28 Kasım 2013

Emil Michel Cioran ― Sözler ve Aforizmalar

Emil Michel Cioran, Eugène Ionesco, Mircea Eliade
Ortodoks bir papazın oğlu olarak Raşinari’de (1911, Romanya) dünyaya gelen Cioran eserlerini Rumence ve Fransızca dillerinde vermiş bir filozof, bir bilge.

Ömrünün büyük bir kısmını Fransa’da geçirmesine rağmen Fransız vatandaşlığını istememiş ve bir edebiyat ödülü hariç hiçbir edebiyat ödülünü kabul etmemiştir. Çocukluğunda annesiyle olan kötü ilişkileri ve uykusuzluk nöbetleri Cioran’ın septik ve nihilizme yakın duran felsefesinin temel yapısını o dönemlerde şekillendirmeye başlamıştır. Bükreş Üniversitesi’nde Felsefe eğitimi, Berlin’de iki yıllık bir formasyondan sonra Fransa’ya, Paris’e yerleşmiş ve bir daha Romanya’ya dönmemiştir. Cioran bunu Demir Perde’ye bir muhaliflik olarak görmüştür: yurdundan sürülmüş, o ve çağdaşlarının eserleri Romanya’da yasaklanmıştı.

Cioran, 17 yaşından itibaren Kant, Schopenhauer ve Nietzsche üzerine çalışmalar yapmış ve henüz 22 yaşındayken “Sur les cimes du deséspoir” (Ümitsizliğin Doruklarında) kitabını yayınlamıştır. Her kitabı ertelenmiş bir intihar olarak gören Cioran eserlerinde ümitsizlik, muhaliflik, yalnızlık, estetik, ahlak ve kötümser havayla açık ve dürüst bir söylem kullanmasına rağmen bunun kendi varoluşuyla ve yazarlığıyla bir ilişkisi bulunmamaktadır. Anadili Fransızca olmadığı için yazış stili abartılı klasisizm ve biçimsel yönden karmaşık ve yoğun olarak görülmüş; düşünceleri pek anlaşılamadığından dolayı da Fransızcayı kitaplardan öğrenerek dilini oturtmaya başlamıştır: Bir yazar için anadilini değiştirmesi, bir sözlükle aşk mektubu yazmasına benzer.

Haldun Bayrı ve Kenan Sarıalioğlu tarafından kitapları tercüme edilen Cioran hiçliğin doruklarında gezerek ontolojiyi, insanı, insanın çıkmazlığını yurtsuzluğuyla kaleme alır ve düzene, onun düşüşündeki sancıyı harflere döker, nakış gibi işler.

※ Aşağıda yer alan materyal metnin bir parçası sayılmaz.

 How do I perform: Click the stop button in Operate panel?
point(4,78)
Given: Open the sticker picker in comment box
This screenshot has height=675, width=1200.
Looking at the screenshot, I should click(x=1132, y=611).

Çaresizliği, sakıncaları, şüpheleri, sevinçleri, acıları, düşünce şecerelerini ortaya serer. Özdeyişleriyle, ironileriyle fikir ikliminde bir düşünürdür Cioran.

Ali Hasar

Zamana Düşüş, Ezeli Mağlupların Kutsal Kitabı

Aşksız her şey yokluktur.

Kelimelerin -yumruklar gibi- çeneleri kırdığı bir dil düşlüyorum.

Sis havanın sinir zafiyetidir.

Her bebeği müstakbel bir III. Richard görün.

Öyle bir an oluyor ki kendini taklit edemiyorsun.

-Ben-i terk eder etmez, uyurum.

Toplum bize şeyleri nasıl kavrayacağımızı öğretir, buna karşılık varlığımızın sanatı çözümlemeyi; zira vâkıf olunmamış bir müşahedede ne özgürlük ne de “gerçek hayat” vardır.

Eleştirmenler edebiyatın muhabbet tellallarıdır.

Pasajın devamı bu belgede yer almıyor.